BLDC motors can be quite large. I've seen a few custom built monster outrunners that need special built motor controllers since no one makes one that can deliver the current they can handle. 500 phase amps is pretty stout! I think that would run whatever you have in mind. It just comes down to larger magnets and larger windings. Anyway efficiency can be quite good at large outrunner sizes too.
 
Sorry for hijacking your thread and talking dribble on it but one serious question did you run your 48v 1600w motor at 60v 2000w if so what were the results thanks I'll talk your scooter nw as it not fair destroying your thread.
 
Ianhill said:
Sorry for hijacking your thread and talking dribble on it but one serious question did you run your 48v 1600w motor at 60v 2000w if so what were the results thanks I'll talk your scooter nw as it not fair destroying your thread.


Ha! Not a problem!

It ran, but got hot pretty quick on my scooter. I went from 48 volts to 72 volts and never tried 60 volts. My current 2000 watt motor runs better at 72 volts than the 1500 watt one did, but still I'll cook it without active cooling. I think the motor could run continuous without cooling, but I'm pulling 40 amps at 72 volts or approximately 3000 watts enclosed inside a metal can with minimal surface area and poor ventilation all the time. I peak at 60 amps because that's what I have the motor controller set to and that's 4300 watts. The voltage isn't the issue, it's the current draw. I can run the motor all day long at 5 amps and it will barely get warm. Just consider your uses and loads on the motor and run it appropriately. I know I'm pushing a cheap chinese motor that is poorly wound and can't breath on it's own. You should see the windings inside these things. They have several strands wound together over each tooth and they aren't very tightly wound. I think there is 20 strands per field so there is a good bit off loss due to many layers of insulation. I have 2 1500 watt motors. I have purchased some 14 awg wire and intend to rewind one. I think once that's done, 4000 watts continuous will be doable for the 1500 watt motor and the 2000 watt motor will do 5000 watts. Of course that will still require active cooling. These motors have holes in the ends, but there is minimal air flow through them. I want to cut away a lot of the end caps so they get better air flow passivly. I'll also drill out the tail end of the motor shaft and mount a smaller auxilliary shaft to it so I can attach a fan to the motor directly. I think scavenging a fan from an old PC fan will work.
 
From my learning the stranded cable is much better at eddy losses than solid core, I notice it uses the same casing as my brushed motor if I knocked the magnets off and refaced it the brushless inners may retro fit I hope I'll check dimensions I would only do this because I can not see any brushless motor casings local with a mounting bracket they are all same as yours mount at end caps rather than its belly they are only in hypertoys USA that come with bracket and direct fit on for a razor with a bit of cutting but it cost to much to import.

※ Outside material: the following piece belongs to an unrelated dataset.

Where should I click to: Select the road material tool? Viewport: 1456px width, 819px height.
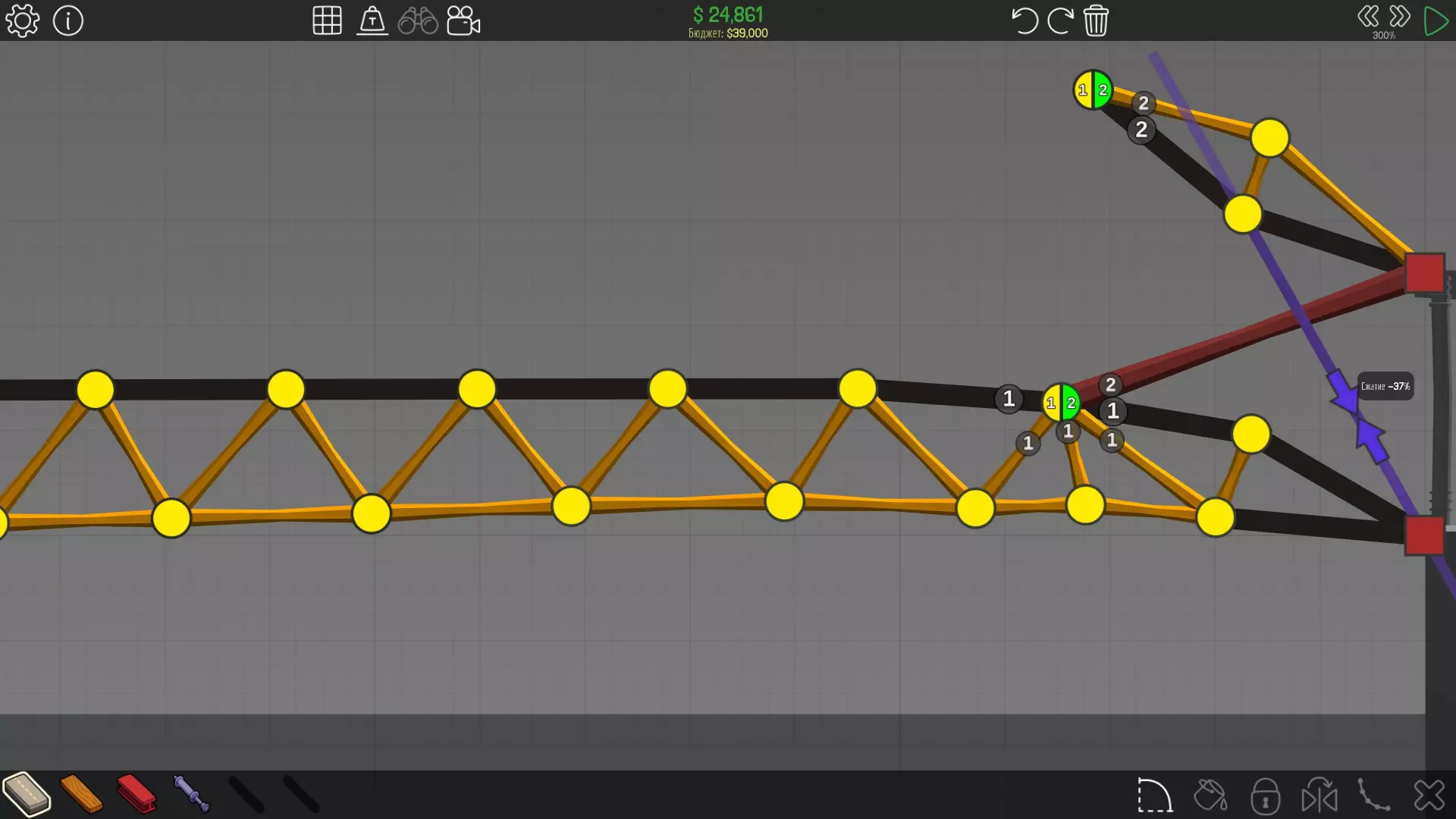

Won't the 14awg windind up the current flowing capability of the motor without producing as much heat but then run at a higher kV rating and then overvolt wont you have a 15000rpm+ rotor ? you may have to add more turns in the stator to lower the kV back down ? It will run like a tank i think you may not need cooling with a good rewind do a motor calc and hats off to you it will fly.

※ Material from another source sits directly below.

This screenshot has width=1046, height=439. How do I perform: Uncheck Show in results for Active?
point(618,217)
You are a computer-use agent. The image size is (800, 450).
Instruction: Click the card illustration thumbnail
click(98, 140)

What I was thinking is the 48v may handle a litlle increase on voltage and current but only slightly so 60v 40a or 2400w peak a 60v 2500w controller I guess only way is try it for myself I think but from my understanding bldc motors don't overvolt as well as direct DC motors as well as your windings are stationary so naturally harder to flow air through them but try not to flow the air to fast there's a perfect range for carrying heat away but not creating a lot of windage losses ive read a lot of post of people sctraching they head with unexplainable unfathomable rewinds but I hope u crack it, because i want to follow suit in time lol :).